Exercise » Which lines run from the one containing "Accessibility (850, 1295)" through the last line of the records? Copy them exactly, leaving pictures out.

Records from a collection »
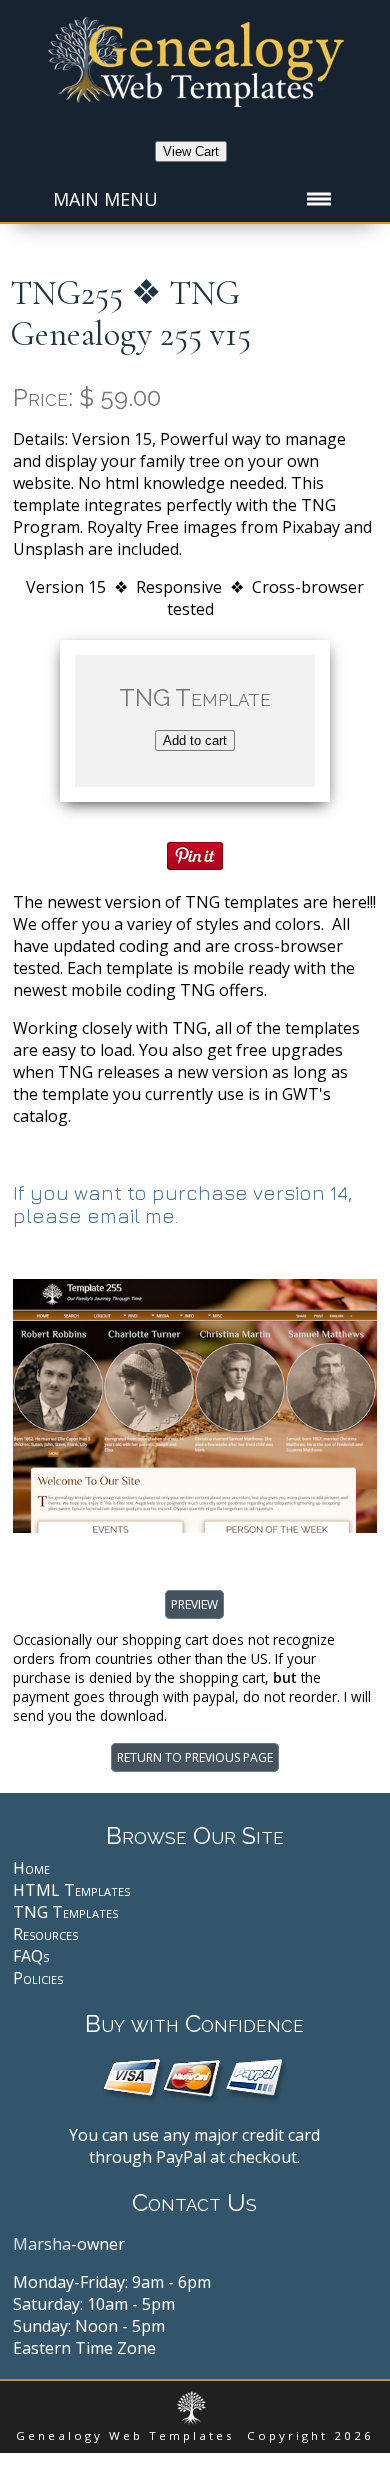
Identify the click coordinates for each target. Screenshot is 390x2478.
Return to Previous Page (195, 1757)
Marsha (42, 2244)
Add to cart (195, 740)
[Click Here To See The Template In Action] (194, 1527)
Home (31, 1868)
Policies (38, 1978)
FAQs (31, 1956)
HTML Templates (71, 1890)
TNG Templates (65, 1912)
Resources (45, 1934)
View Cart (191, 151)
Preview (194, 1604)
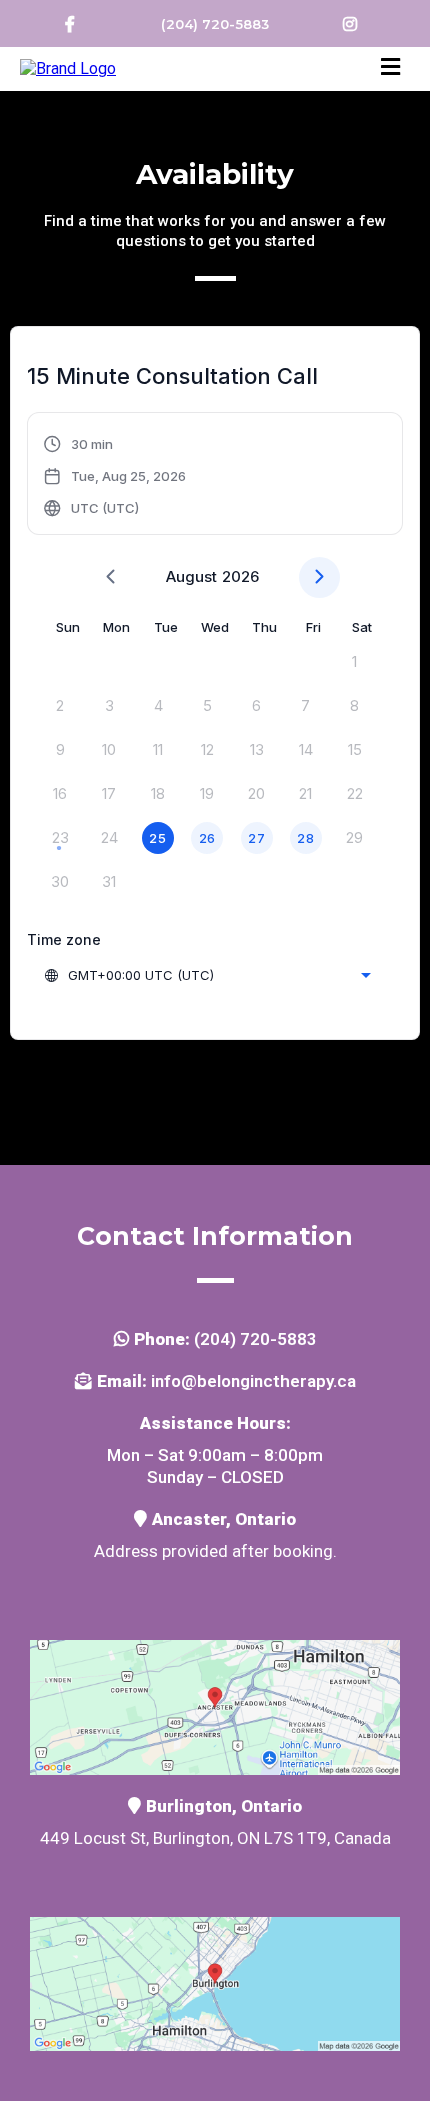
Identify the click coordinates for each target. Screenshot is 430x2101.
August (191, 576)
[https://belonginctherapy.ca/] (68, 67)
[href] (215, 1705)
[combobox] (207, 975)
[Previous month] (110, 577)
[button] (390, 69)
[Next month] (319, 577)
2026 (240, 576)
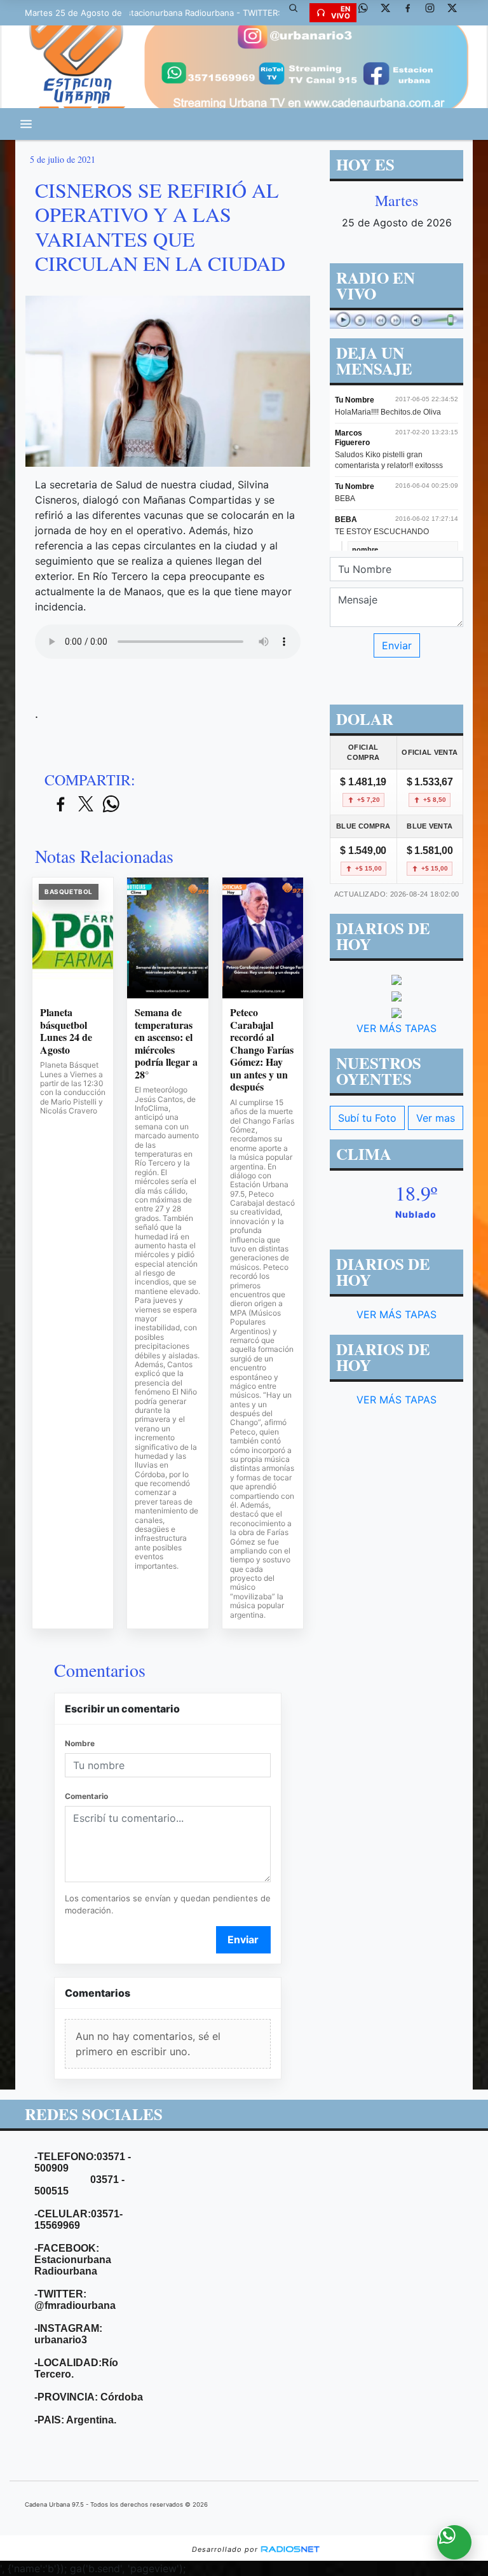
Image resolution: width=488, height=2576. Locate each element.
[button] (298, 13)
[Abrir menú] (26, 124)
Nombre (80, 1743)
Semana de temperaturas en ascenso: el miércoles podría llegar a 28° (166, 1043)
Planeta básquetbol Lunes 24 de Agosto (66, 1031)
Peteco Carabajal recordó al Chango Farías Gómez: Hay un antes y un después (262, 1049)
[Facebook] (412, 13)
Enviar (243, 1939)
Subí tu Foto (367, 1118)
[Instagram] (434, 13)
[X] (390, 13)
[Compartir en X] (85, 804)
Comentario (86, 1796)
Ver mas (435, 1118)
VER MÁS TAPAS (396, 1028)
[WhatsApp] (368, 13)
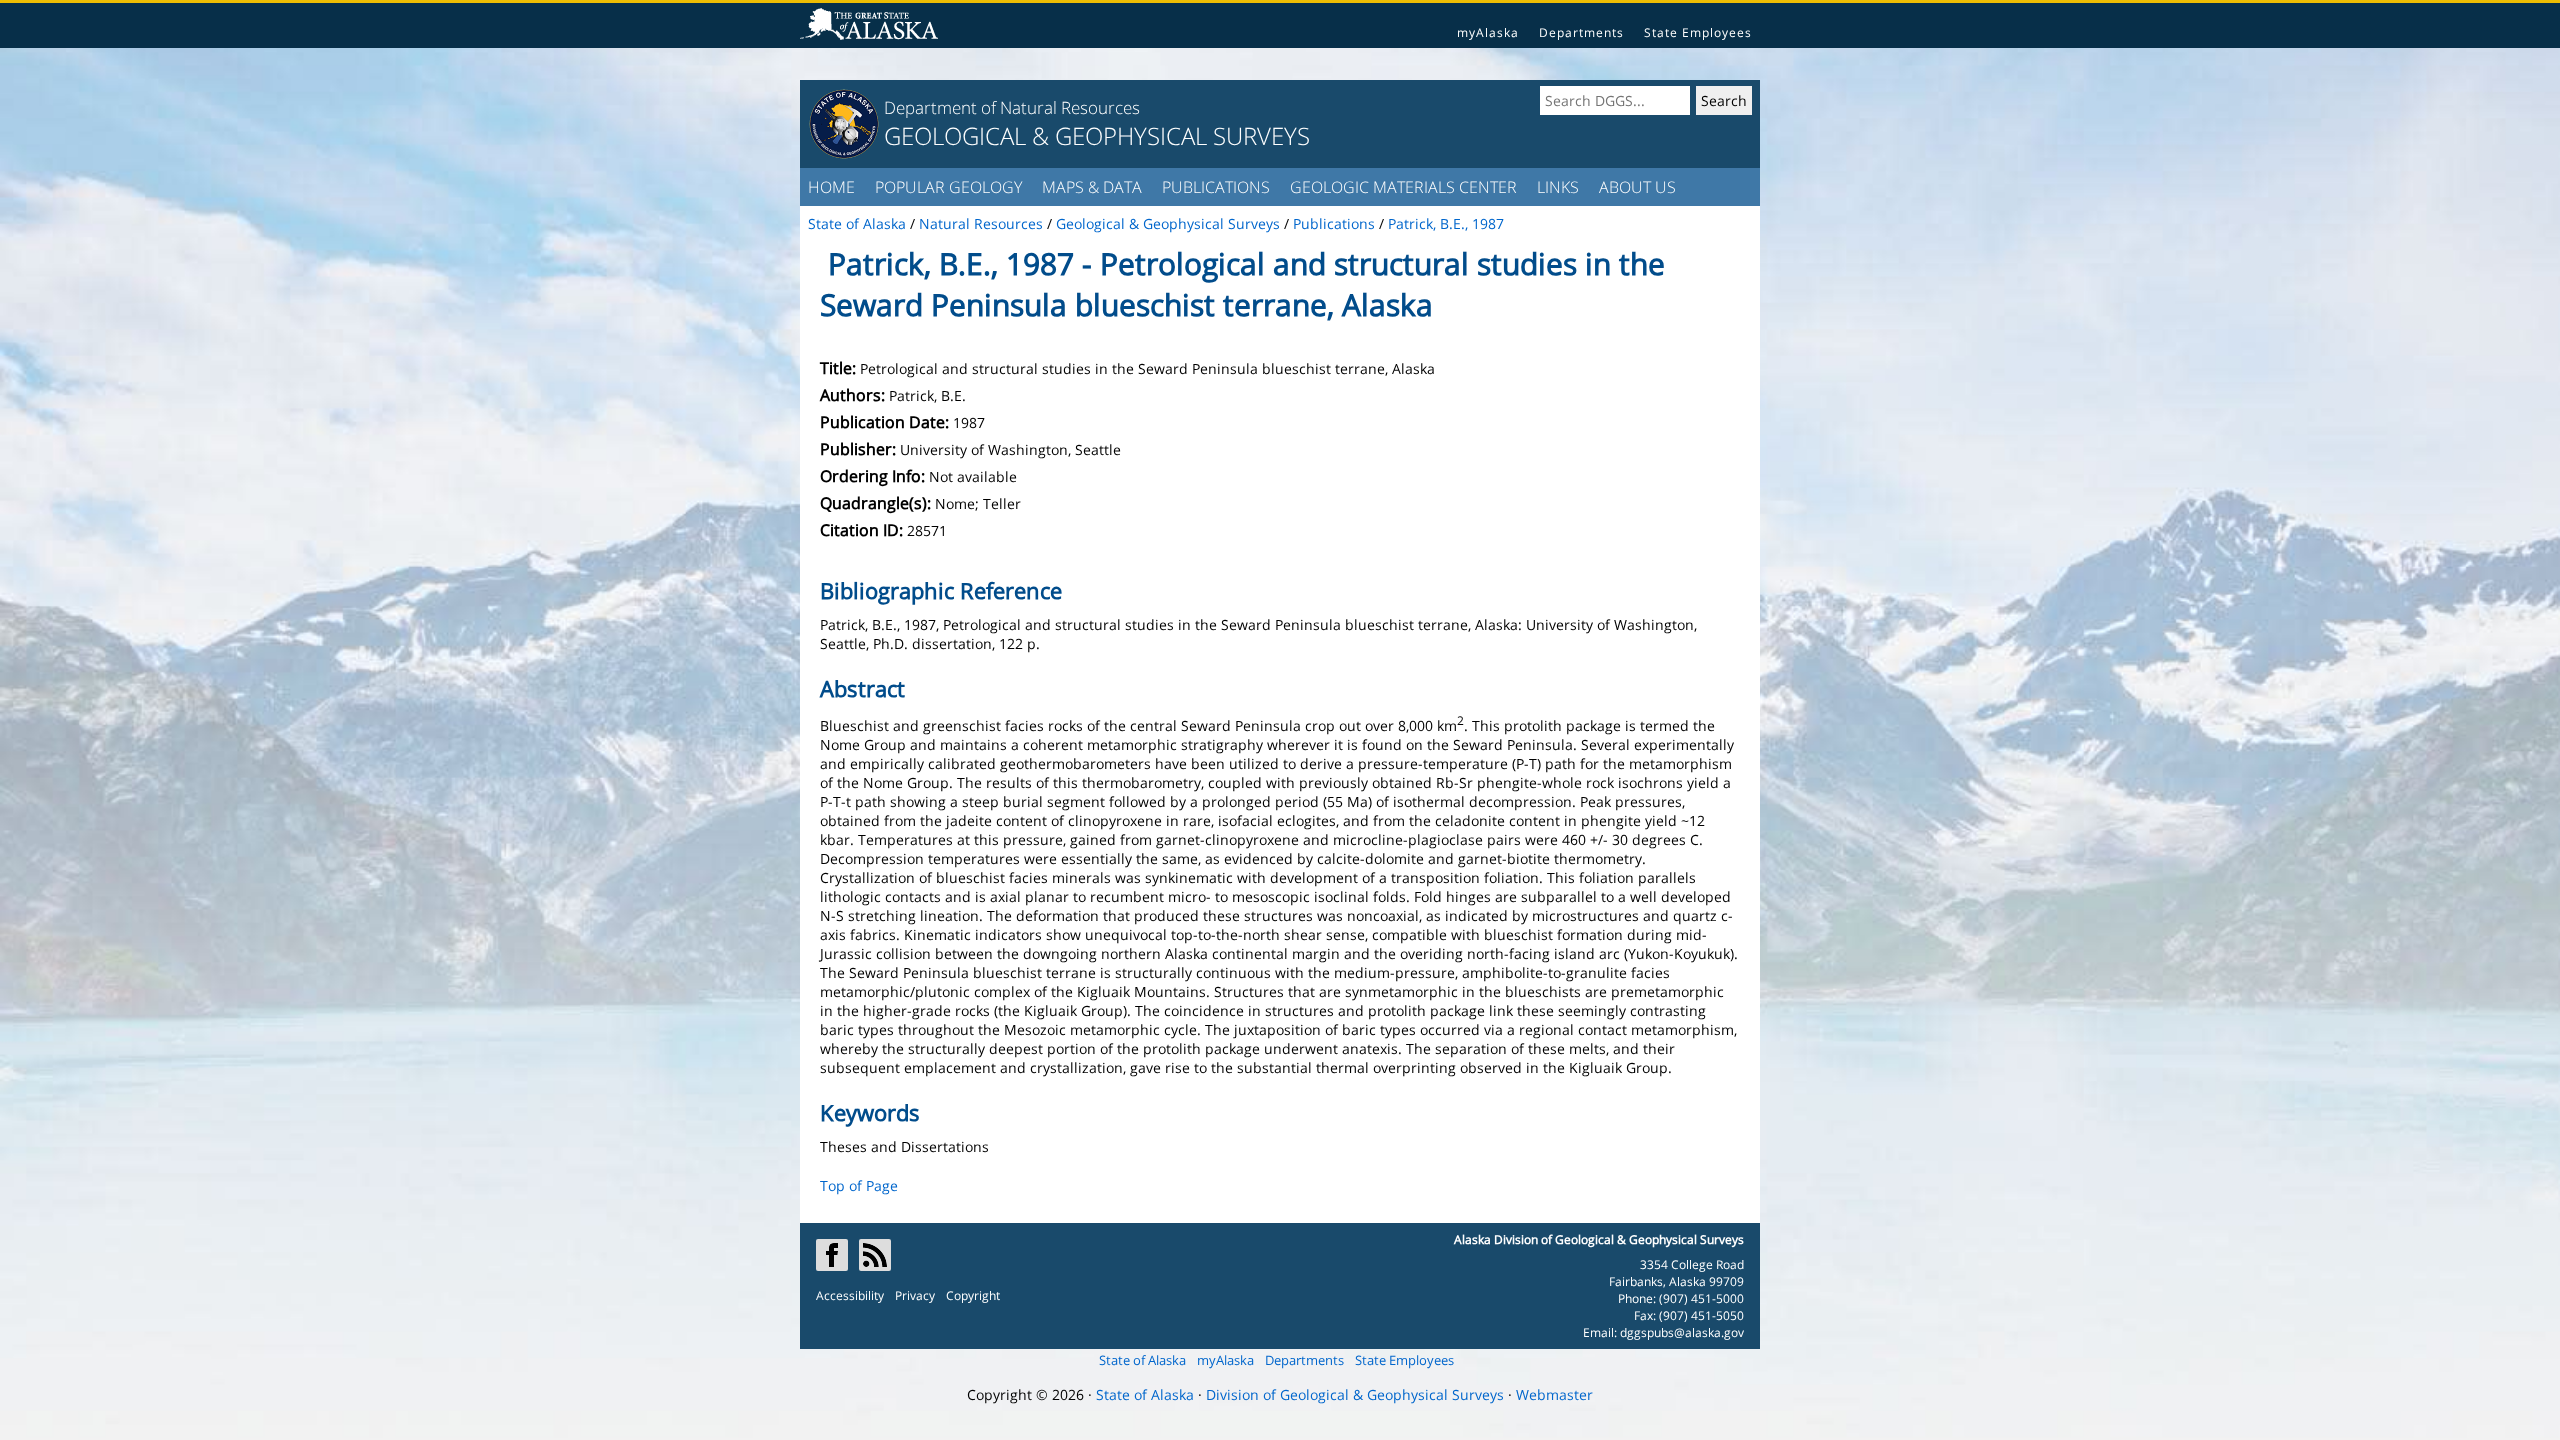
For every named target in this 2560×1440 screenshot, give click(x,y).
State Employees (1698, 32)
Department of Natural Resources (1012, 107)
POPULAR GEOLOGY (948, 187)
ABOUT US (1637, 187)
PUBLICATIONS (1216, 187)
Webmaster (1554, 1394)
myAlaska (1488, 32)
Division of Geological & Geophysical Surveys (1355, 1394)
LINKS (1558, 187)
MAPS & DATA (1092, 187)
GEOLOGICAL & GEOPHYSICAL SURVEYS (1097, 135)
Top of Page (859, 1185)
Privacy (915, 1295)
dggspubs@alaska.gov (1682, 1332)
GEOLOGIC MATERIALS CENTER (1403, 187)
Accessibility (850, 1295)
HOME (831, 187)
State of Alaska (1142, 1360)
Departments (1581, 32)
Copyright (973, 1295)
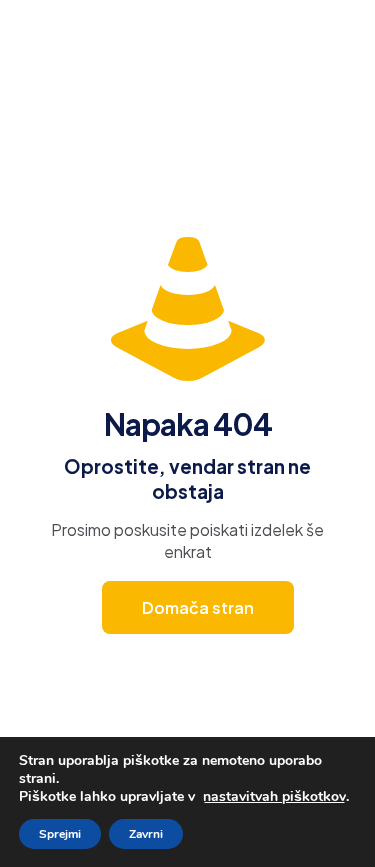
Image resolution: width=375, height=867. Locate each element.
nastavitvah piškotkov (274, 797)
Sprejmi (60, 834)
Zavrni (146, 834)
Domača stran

Result for this exercise »
Accessibility (850, 1295)
HOME (831, 187)
State of Alaska (1142, 1360)
Departments (1581, 32)
Copyright (973, 1295)
Image resolution: width=375, height=867. Locate each element.
nastavitvah piškotkov (274, 797)
Sprejmi (60, 834)
Zavrni (146, 834)
Domača stran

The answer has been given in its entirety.